- Directed by: Myrid Carten
- Written by: Myrid Carten
- Produced by: Roisín Geraghty Kat Mansoor Tadhg O'Sullivan Eline van Wees
- Cinematography: Myrid Carten Sean Mullan Donna Wade
- Edited by: Karen Harley
- Music by: Clarice Jensen
- Production companies: Inland Films Snowstorm Productions Basalt Film
- Distributed by: Breakout Sentioar
- Release dates: 15 November 2024 (International Documentary Film Festival Amsterdam); 10 October 2025 (Ireland);
- Running time: 81 minutes
- Countries: Ireland United Kingdom Netherlands
- Languages: English Irish

= A Want in Her =

A Want in Her is a 2024 documentary film directed, written, starring, and cinematographed by Myrid Carten, in her feature directorial debut. In 2026, the film was nominated for the BAFTA Award for Outstanding Debut by a British Writer, Director or Producer. The film had its world premiere at the International Documentary Film Festival Amsterdam on 15 November 2024.

== Themes ==

An Irish-British-Dutch co-production, the documentary follows Myrid Carten and her mother, Nuala, who goes missing somewhere in Ireland. Her search takes her into a feuding family, a contested house, and a history that threatens to take everyone down, including herself. It explores themes of intergenerational trauma, dysfunctional family relationships, and the need for individuation from family members struggling with addiction and mental illness.

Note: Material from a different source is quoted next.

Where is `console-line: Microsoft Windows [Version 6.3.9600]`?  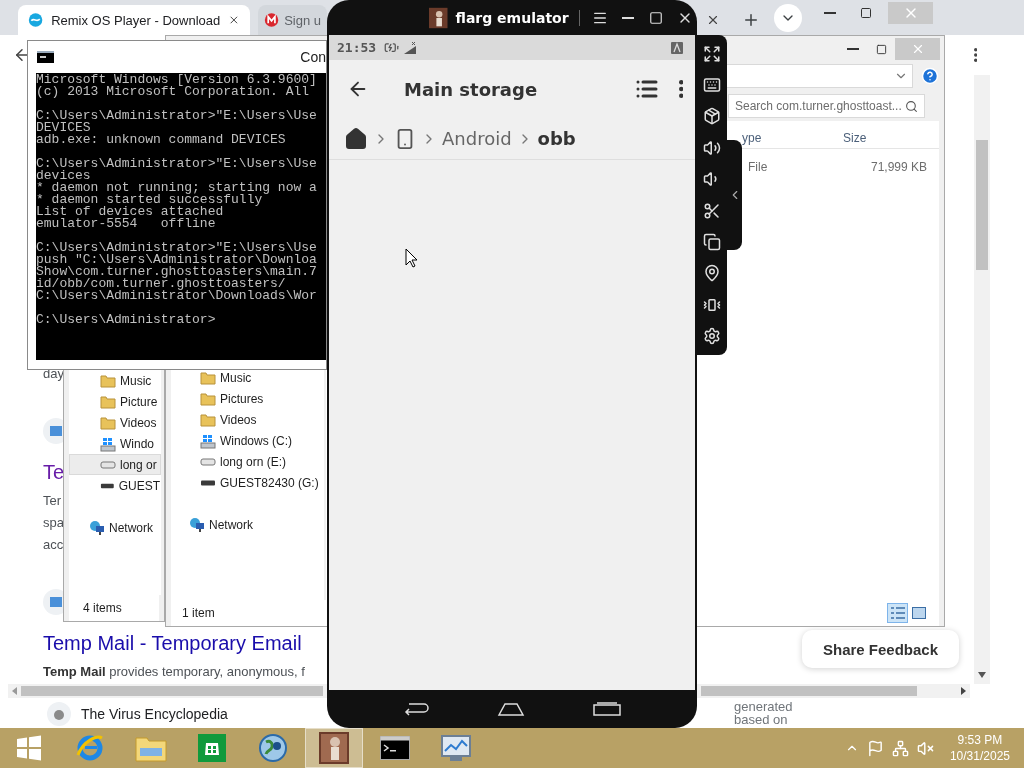
console-line: Microsoft Windows [Version 6.3.9600] is located at coordinates (177, 80).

Carten has said that she was inspired by John McGahern’s memoir for its keen portrait of family life in rural Ireland. The film's soundtrack is also inspired from Irish bands like Lankum.

== Production ==

=== Filming ===
The film offers an interwoven, synchronous view of Myrid Carten's childhood, teenage, and adult years, featuring archival footage from Carten's childhood in a Donegal Gaeltacht as well as news footage of her mother's youth from Nuala's days as a social worker. Newer footage for the film was shot from 2018 through the COVID pandemic, and is largely on 16mm.

=== Editing ===
By the end of 2020, Carten produced a 60-minute cut for the film. After getting Karen Harley, a Brazilian editor, on board, she worked on the remainder till early 2024.

== Release ==
A Want in Her had its world premiere at the International Documentary Film Festival Amsterdam on 15 November 2024. On 29 November 2024, Syndicado acquired the worldwide sales to the film. The film was released in Ireland on 10 October 2025, and was showcased at the Irish Film Institute.

The film had its United States premiere at the Museum of the Moving Image as part of the "First Look 2025" festival. In London, the film was screened at the Institute of Contemporary Arts (ICA) and the Kiln Theatre, the latter of which featured a director Q&A, The film was also screened with Q&A at Sheffield Doc Fest in Jun 2025, and at the True/False Film Festival on 28 February 2025.